Most Americans, ears ringing from the constant noise of "surgical" bombings and the screams of dying human beings classified as collateral damage, have missed Bush driving the latest nail into the coffin of international harmony. I'm talking about something that transcends not only the partisan side of politics, but politics itself.

Earth's population, frankly, is expanding faster than Oprah Winfrey's waistline at a book club meeting with punch and pie. Sometime around 1800, a billion people walked the earth. Clearly, this billion was unique not only because they collectively made up a nice round number, but because their sexual lust was so unbelievably insatiable that after only 200 years of torrential copulation, 6 billion of their equally horny kin stumble around the planet looking for as many suitable mates as possible.

In 50 years, they'll shoot out so many babies that there will be 12 billion people simultaneously exhausting the last vestiges of the earth's resources.

Of course, it's not like gated communities and SUV-lined cul-de-sacs populated by America's upper economic echelon are overflowing with babies. The population explosion occurs almost exclusively in the third world, straining local resources as basic as reliable sanitation.

Additionally, the number of young men with exceptionally bleak possibilities for their lives is easily converted into fuel for all sorts of terrorist fire.

In 1994, 179 nations drew up a pact at a United Nations conference in Cairo, Egypt, to provide women with the basic education, health care and contraception necessary to keep family size within reasonable limits.

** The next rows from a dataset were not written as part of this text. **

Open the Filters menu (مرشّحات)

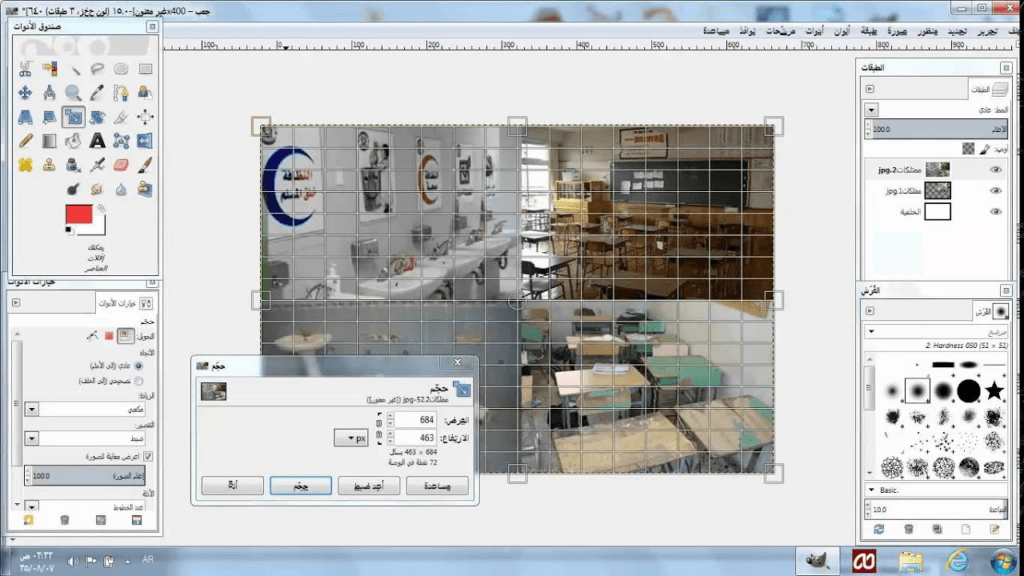pos(780,31)
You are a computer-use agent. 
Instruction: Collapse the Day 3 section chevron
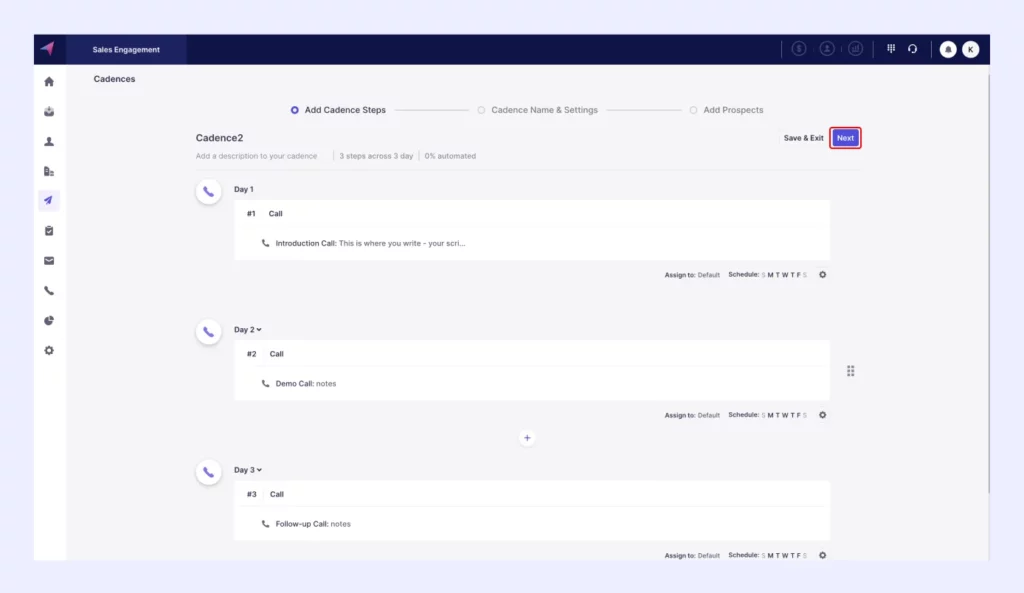(259, 470)
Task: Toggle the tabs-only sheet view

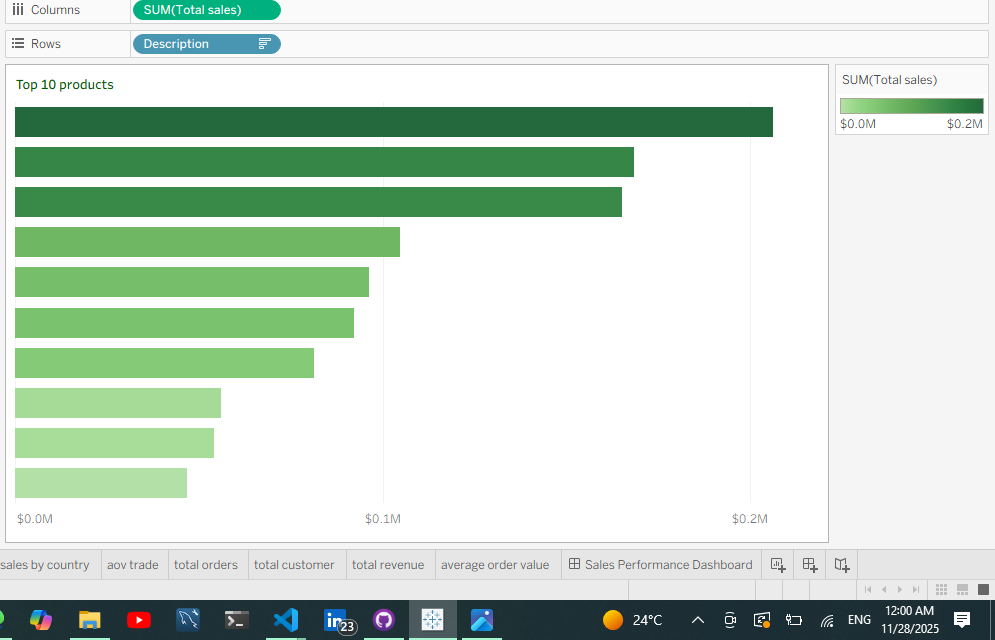Action: (984, 589)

Of course, such noble efforts were contested all the way by an unorthodox axis: the United States and the most repressive Arab nations, such as Saudi Arabia. Clinton, always wary of alienating abortion-minded soccer moms, couldn't muster up the political huevos to stick this treaty six feet under.

Needless to say, this didn't keep the American religious right from constantly advocating that the U.S. fight birth control and abortion access by using the good old fashioned "withdrawal method" of diplomacy. Close up the pocketbook and tell the rest of the world to (literally) screw itself into oblivion.

Luckily for the religious right, Bush, who cares about as much about the social mores of soccer moms as he does about the correct pronunciation of multi-syllabic words, succeeded Billy Clinton as president. In July, Bush withdrew $34 million from the U.N. Population Fund, citing some unsubstantiated garbage about the UNFPA subsidizing forced abortions in China.

Of course, removing money slated to educate poor Chinese women about birth control and family planning leaves forced abortion and sterilization as the only methods available to keep population down.

UNFPA places the damage caused by this $34-million resource cut at 4,700 maternal deaths, 77,000 infant or child deaths and 800,000 preventable abortions. A degenerate cynic might comment that all these statistics do indeed represent declines, however slight, in population. Of course, such soulless claims are quickly silenced in light of the fact that Bush's revocation of funding also caused an estimated 2 million unwanted pregnancies.

Jane Roberts, a retired French teacher out of Redlands, Calif., isn't about to let this pass. She was so heartbroken by the refusal of funds that she began a grassroots campaign to replace the money. As of Monday, she has raised over $73,000. While this is a mere drop in the bucket compared to the $34 million that Bush "reallocated," it does send the message that regular citizens don't have to stand helplessly by while Bush sublimates basic humanitarian efforts to petty domestic politics.